**REQUIRED WORK**
Pick the lines holding the string "will" out of the records and copy them.

---+---

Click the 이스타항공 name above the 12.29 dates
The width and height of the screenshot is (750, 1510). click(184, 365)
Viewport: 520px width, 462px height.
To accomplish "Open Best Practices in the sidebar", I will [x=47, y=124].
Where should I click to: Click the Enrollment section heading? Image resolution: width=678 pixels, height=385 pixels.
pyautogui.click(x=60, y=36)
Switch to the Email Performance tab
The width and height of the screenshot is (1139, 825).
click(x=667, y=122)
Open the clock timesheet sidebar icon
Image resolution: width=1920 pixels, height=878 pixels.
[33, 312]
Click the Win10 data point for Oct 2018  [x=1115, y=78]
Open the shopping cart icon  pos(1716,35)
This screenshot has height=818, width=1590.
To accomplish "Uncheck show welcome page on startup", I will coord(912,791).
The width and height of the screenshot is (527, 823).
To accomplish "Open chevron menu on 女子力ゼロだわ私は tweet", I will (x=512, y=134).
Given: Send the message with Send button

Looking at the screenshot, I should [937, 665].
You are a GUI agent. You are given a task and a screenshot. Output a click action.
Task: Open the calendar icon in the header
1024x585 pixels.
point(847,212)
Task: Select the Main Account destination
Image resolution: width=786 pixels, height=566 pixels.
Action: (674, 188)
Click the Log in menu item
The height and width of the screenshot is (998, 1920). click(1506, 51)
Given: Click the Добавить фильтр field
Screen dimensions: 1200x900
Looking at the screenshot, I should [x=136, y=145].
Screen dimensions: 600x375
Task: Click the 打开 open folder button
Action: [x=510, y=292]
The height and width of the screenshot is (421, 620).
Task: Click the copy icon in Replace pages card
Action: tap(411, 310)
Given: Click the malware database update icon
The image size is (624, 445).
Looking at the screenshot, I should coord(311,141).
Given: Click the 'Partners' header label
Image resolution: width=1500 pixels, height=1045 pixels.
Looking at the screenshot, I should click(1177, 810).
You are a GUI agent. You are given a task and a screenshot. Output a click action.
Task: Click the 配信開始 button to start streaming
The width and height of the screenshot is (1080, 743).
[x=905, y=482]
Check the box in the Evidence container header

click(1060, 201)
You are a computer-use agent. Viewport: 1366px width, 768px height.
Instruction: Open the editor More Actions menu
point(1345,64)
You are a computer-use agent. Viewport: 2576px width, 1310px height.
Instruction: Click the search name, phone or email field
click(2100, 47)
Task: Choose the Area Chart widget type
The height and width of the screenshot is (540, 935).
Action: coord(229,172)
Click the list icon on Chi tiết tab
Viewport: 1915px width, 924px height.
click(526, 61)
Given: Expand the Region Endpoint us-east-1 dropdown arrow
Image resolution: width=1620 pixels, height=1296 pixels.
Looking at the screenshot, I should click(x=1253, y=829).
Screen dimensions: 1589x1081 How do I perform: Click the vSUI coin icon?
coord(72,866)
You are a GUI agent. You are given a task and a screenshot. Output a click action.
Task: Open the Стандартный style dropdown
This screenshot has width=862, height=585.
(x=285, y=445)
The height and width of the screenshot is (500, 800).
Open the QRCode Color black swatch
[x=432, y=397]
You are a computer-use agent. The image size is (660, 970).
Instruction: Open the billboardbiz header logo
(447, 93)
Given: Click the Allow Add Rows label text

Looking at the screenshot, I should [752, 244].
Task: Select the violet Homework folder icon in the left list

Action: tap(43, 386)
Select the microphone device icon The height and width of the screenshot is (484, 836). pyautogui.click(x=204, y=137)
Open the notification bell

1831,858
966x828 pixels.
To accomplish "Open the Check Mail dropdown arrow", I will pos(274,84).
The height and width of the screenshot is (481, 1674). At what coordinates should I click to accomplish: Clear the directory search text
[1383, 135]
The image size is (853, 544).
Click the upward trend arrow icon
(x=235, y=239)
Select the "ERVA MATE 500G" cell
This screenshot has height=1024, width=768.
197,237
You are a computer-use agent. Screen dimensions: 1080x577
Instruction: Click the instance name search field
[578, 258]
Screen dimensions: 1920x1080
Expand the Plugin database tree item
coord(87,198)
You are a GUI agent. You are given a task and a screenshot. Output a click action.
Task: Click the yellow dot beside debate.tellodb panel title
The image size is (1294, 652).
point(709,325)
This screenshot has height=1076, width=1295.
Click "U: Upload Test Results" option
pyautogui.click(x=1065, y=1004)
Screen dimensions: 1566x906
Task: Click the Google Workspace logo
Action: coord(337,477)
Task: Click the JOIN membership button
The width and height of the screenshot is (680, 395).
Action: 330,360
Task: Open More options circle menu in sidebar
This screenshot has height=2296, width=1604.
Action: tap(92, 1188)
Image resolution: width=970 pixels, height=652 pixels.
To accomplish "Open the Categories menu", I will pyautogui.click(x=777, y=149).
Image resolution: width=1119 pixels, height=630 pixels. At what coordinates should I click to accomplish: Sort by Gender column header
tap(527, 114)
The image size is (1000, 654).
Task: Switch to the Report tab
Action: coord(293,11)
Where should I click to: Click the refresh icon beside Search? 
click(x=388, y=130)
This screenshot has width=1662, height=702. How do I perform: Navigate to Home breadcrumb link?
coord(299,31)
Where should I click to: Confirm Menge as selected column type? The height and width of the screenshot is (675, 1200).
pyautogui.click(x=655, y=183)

---+---

**FINAL ANSWER**
To accomplish "Open Best Practices in the sidebar", I will [x=47, y=124].
To accomplish "Uncheck show welcome page on startup", I will coord(912,791).
To accomplish "Open chevron menu on 女子力ゼロだわ私は tweet", I will (x=512, y=134).
To accomplish "Open the Check Mail dropdown arrow", I will pos(274,84).
To accomplish "Open the Categories menu", I will pyautogui.click(x=777, y=149).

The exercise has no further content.